--- EXERCISE AIM ---
Exact repetition is required: output every record in full.

Start of Block

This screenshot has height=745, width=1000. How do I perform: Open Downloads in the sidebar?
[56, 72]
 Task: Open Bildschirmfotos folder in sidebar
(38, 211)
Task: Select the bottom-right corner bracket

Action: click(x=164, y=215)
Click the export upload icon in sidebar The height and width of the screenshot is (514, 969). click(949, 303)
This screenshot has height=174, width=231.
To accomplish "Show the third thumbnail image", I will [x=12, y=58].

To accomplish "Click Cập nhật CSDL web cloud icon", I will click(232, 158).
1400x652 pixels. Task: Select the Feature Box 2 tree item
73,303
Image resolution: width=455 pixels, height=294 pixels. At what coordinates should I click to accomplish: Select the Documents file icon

End of Block

--- TASK SOLUTION ---
This screenshot has height=745, width=1000. How do I perform: Open Downloads in the sidebar?
[56, 72]
 Task: Open Bildschirmfotos folder in sidebar
(38, 211)
Task: Select the bottom-right corner bracket

Action: click(x=164, y=215)
Click the export upload icon in sidebar The height and width of the screenshot is (514, 969). click(949, 303)
This screenshot has height=174, width=231.
To accomplish "Show the third thumbnail image", I will [x=12, y=58].

To accomplish "Click Cập nhật CSDL web cloud icon", I will click(232, 158).
1400x652 pixels. Task: Select the Feature Box 2 tree item
73,303
Image resolution: width=455 pixels, height=294 pixels. At what coordinates should I click to accomplish: Select the Documents file icon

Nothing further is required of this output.